▶ _Task inputs_
---*---

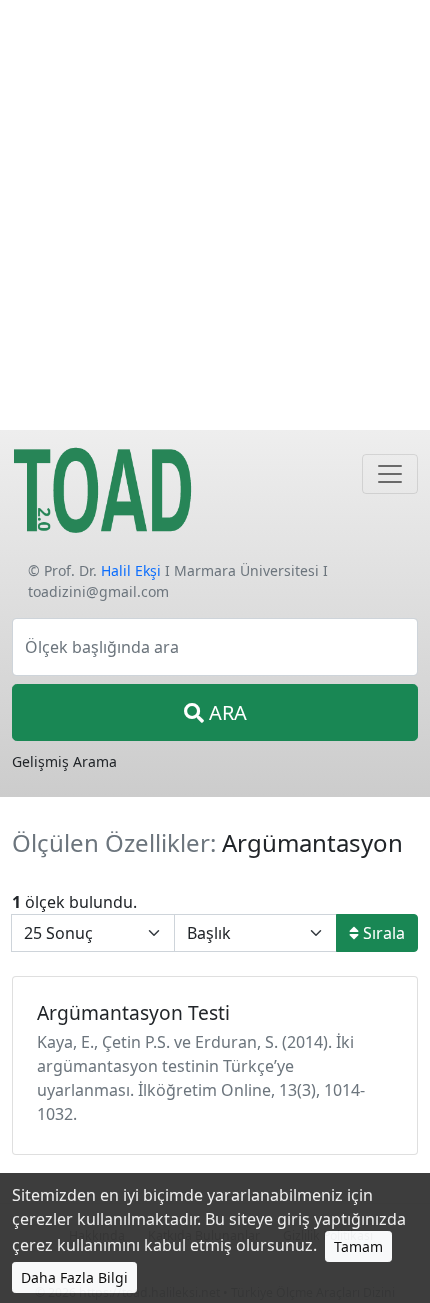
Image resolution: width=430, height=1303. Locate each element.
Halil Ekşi (131, 570)
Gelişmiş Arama (64, 761)
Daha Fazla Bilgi (74, 1277)
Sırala (382, 933)
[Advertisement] (215, 215)
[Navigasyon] (390, 474)
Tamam (358, 1246)
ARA (225, 712)
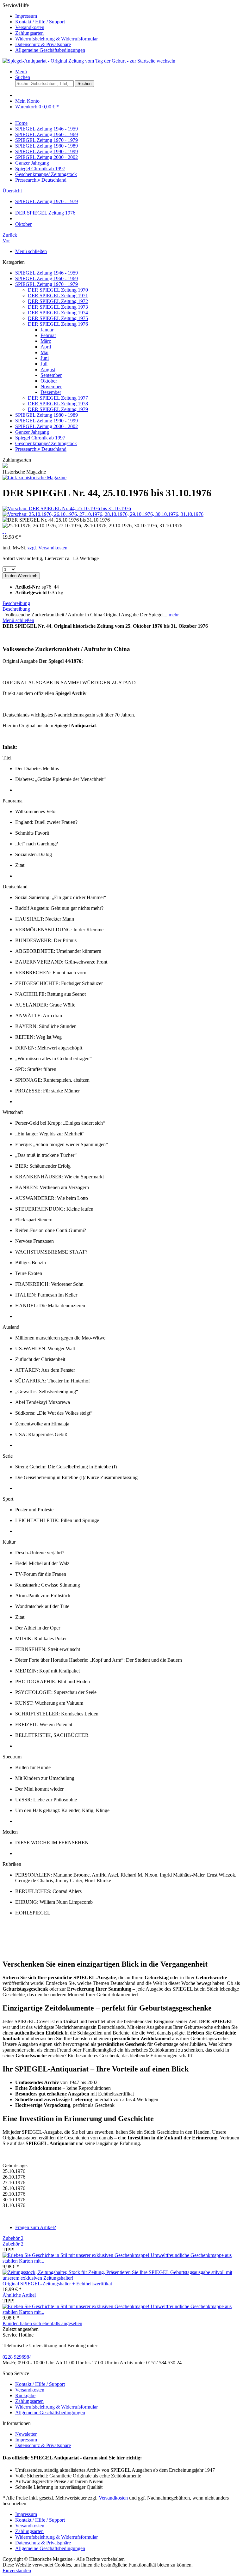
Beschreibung (16, 603)
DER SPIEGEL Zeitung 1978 (58, 403)
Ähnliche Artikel (19, 2295)
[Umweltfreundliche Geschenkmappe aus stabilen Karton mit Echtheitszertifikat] (77, 2255)
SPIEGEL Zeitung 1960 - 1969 (46, 278)
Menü (21, 71)
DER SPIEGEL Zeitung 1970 (58, 290)
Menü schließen (31, 251)
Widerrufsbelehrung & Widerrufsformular (56, 38)
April (45, 346)
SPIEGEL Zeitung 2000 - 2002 (46, 426)
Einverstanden (17, 2570)
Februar (48, 335)
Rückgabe (25, 2395)
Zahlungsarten (29, 33)
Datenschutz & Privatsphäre (43, 44)
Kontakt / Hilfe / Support (40, 21)
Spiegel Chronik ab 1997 (40, 437)
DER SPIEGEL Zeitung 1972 (58, 301)
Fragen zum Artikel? (35, 2227)
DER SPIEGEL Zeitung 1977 (58, 398)
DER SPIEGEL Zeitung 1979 (58, 409)
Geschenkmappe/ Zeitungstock (46, 443)
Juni (44, 358)
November (51, 386)
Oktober (48, 381)
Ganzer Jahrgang (32, 432)
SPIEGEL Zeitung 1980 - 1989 (46, 415)
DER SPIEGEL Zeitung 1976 (58, 324)
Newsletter (26, 2434)
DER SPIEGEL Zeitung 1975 (58, 318)
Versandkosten (29, 27)
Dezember (50, 392)
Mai (44, 352)
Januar (46, 329)
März (45, 341)
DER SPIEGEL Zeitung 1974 (58, 312)
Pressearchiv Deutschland (40, 449)
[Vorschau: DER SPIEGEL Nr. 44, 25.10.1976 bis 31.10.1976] (67, 508)
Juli (43, 363)
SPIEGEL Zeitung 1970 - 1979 (46, 284)
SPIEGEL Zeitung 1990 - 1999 (46, 420)
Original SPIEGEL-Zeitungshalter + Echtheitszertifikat (57, 2283)
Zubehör (13, 2238)
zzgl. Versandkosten (47, 547)
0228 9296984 (17, 2357)
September (51, 375)
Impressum (26, 16)
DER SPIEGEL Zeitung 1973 (58, 307)
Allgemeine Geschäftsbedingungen (50, 50)
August (47, 369)
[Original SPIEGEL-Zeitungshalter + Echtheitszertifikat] (121, 2278)
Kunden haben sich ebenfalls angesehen (42, 2323)
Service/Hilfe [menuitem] (50, 28)
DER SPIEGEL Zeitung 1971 (58, 295)
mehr (173, 614)
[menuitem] (127, 16)
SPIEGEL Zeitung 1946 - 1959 (46, 272)
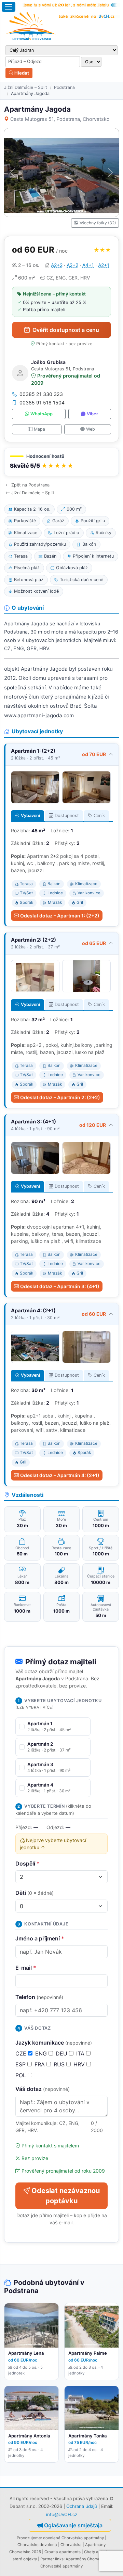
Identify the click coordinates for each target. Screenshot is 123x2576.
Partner (47, 2559)
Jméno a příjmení (39, 1938)
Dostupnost (67, 815)
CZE (21, 2053)
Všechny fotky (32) (98, 222)
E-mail (25, 1967)
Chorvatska (71, 2544)
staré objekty (25, 2559)
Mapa (39, 429)
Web (90, 429)
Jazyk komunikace (53, 2042)
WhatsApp (41, 413)
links (59, 2559)
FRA (40, 2064)
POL (21, 2075)
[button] (61, 462)
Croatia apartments (62, 2551)
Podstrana (64, 87)
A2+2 (57, 265)
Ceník (99, 815)
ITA (81, 2053)
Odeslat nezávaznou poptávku (65, 2196)
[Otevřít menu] (8, 7)
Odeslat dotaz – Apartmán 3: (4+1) (59, 1286)
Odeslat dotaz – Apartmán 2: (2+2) (60, 1097)
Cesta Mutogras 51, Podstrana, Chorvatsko (60, 119)
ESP (21, 2064)
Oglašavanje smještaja (73, 2525)
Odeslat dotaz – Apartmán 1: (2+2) (59, 915)
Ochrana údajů (81, 2506)
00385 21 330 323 (41, 394)
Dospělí (27, 1863)
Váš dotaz (42, 2088)
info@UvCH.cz (61, 2514)
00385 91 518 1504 (42, 402)
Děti (34, 1892)
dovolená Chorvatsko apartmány (73, 2537)
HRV (79, 2064)
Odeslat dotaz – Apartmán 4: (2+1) (59, 1475)
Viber (92, 413)
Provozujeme (29, 2537)
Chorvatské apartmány (61, 2566)
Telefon (39, 1997)
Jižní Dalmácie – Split (25, 87)
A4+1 (88, 265)
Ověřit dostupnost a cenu (65, 329)
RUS (60, 2064)
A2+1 (103, 265)
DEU (62, 2053)
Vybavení (30, 815)
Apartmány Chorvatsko (87, 2559)
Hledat (21, 73)
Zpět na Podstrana (30, 484)
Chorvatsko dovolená (37, 2544)
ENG (42, 2053)
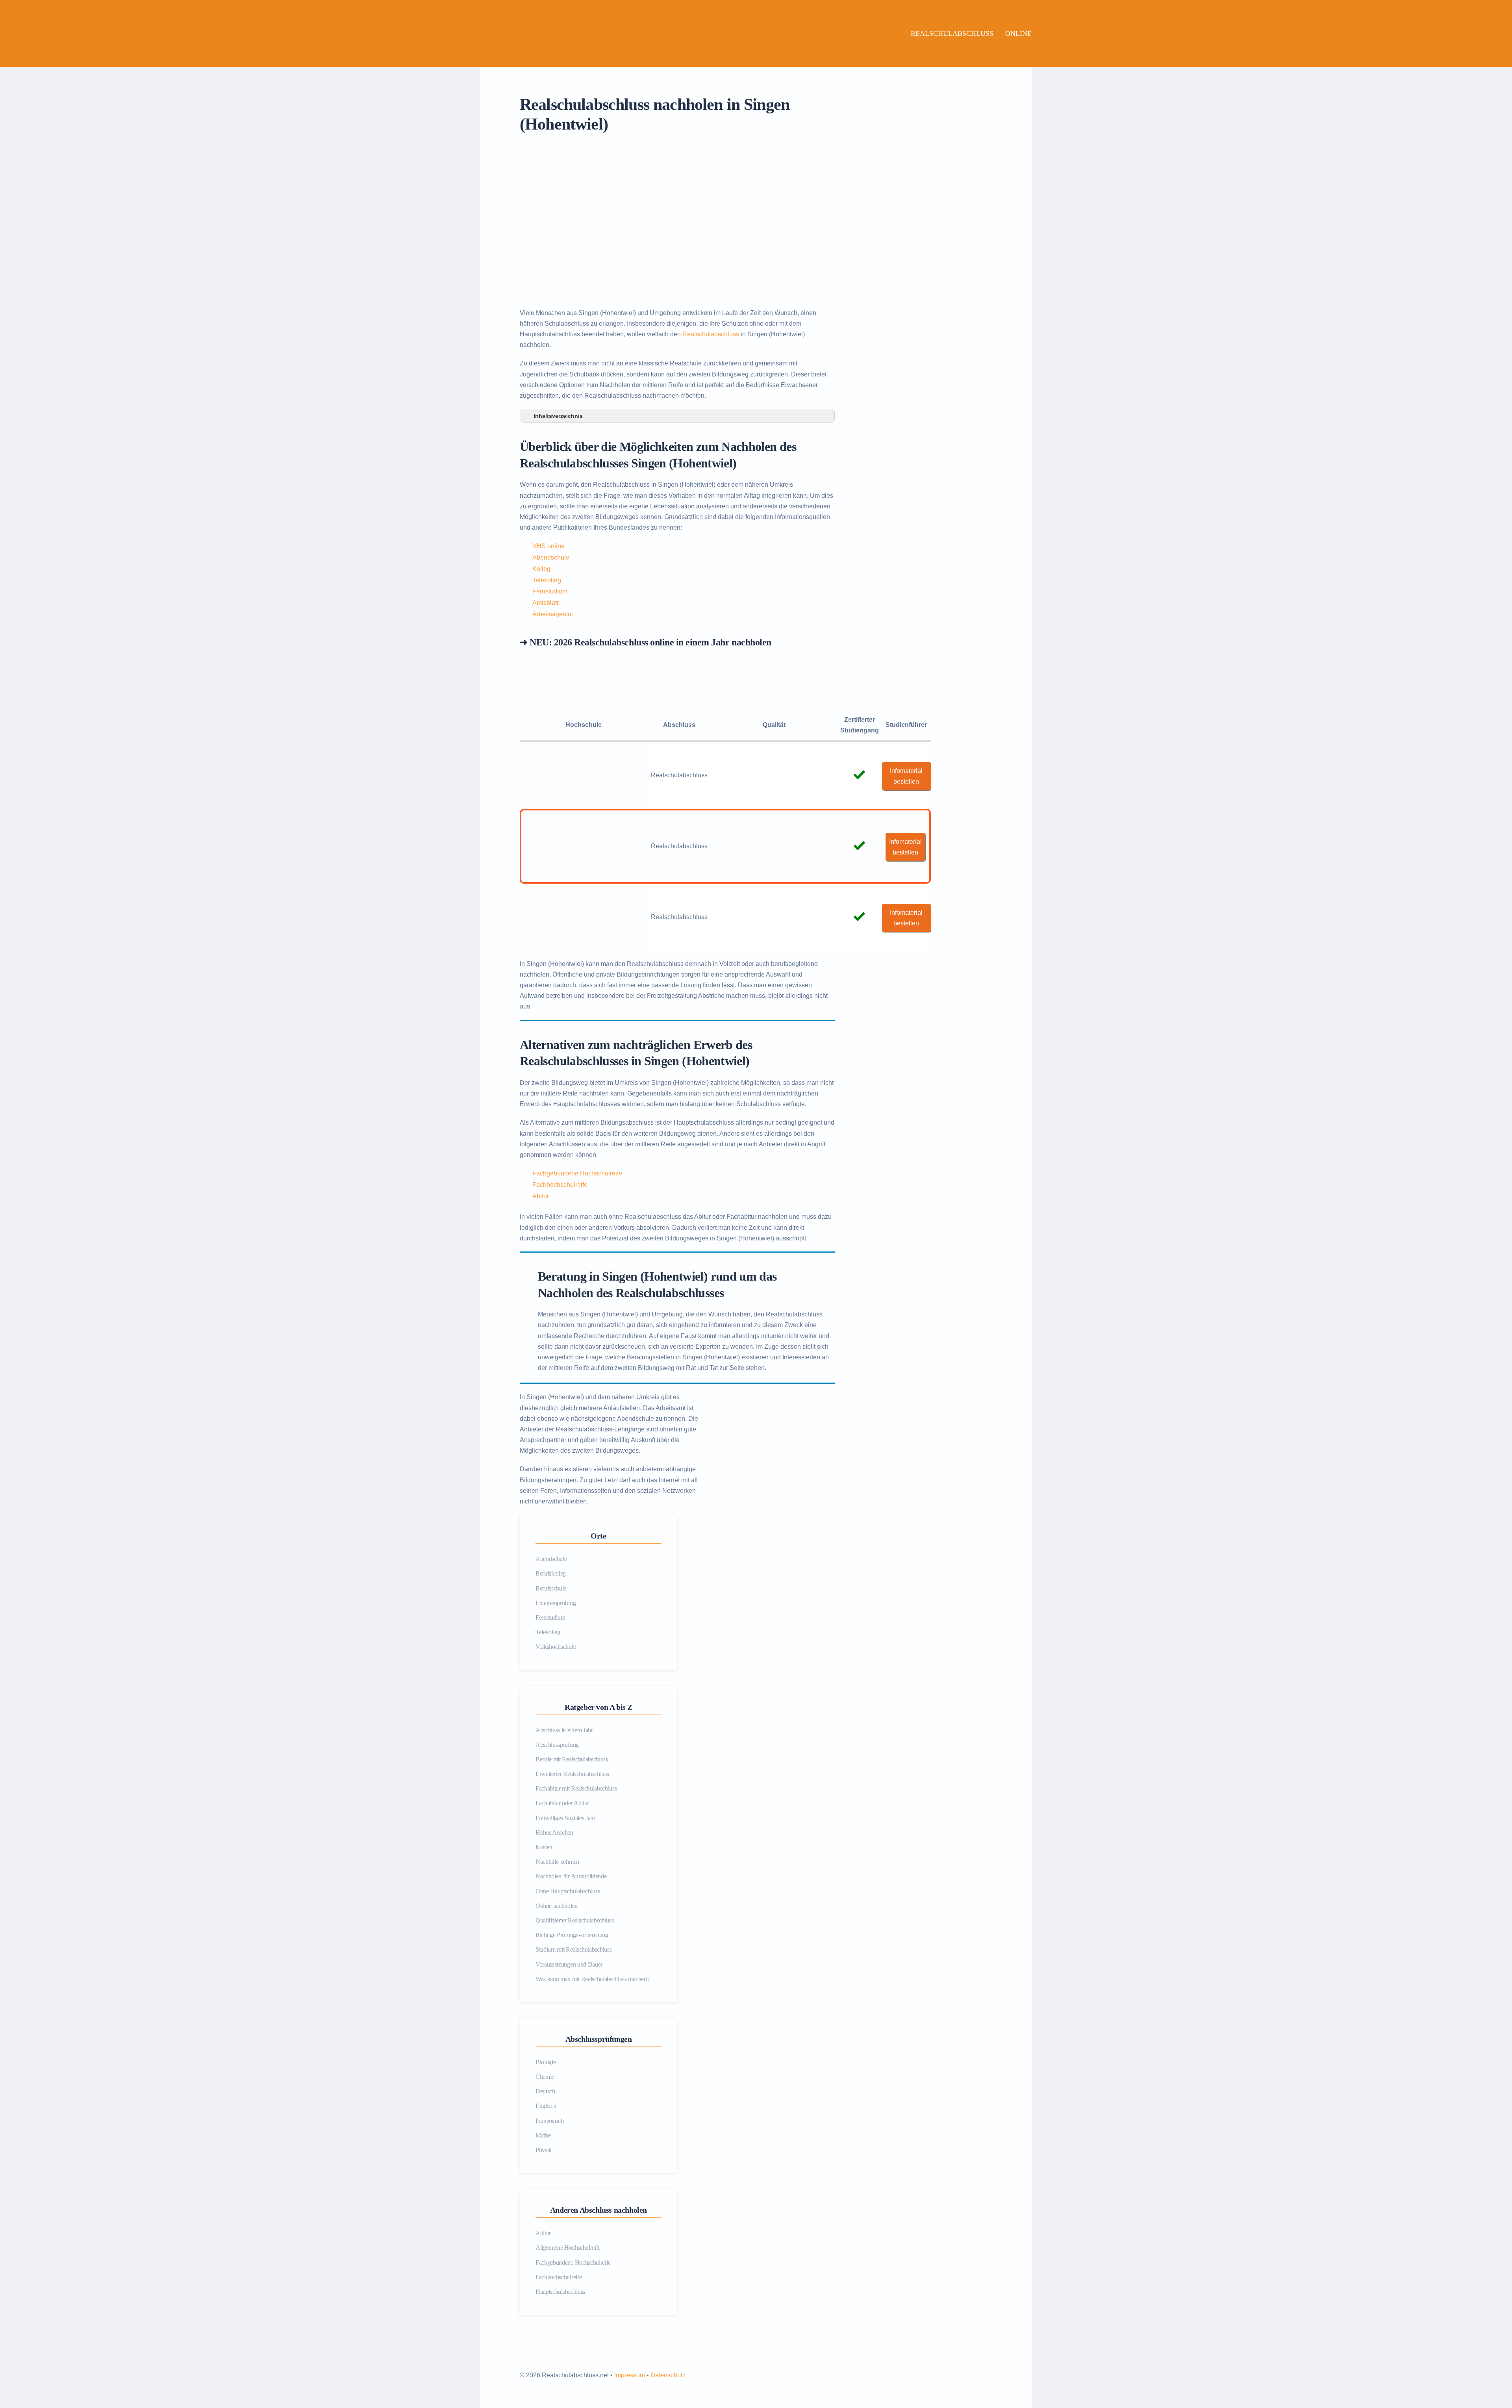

---*---

▶ _Directions_
Go through the listing above and return every line where the word "Geschenkmappe" occurs.

▶ _Your response_
[Umweltfreundliche Geschenkmappe aus stabilen Karton mit Echtheitszertifikat] (77, 2255)
Geschenkmappe/ Zeitungstock (46, 443)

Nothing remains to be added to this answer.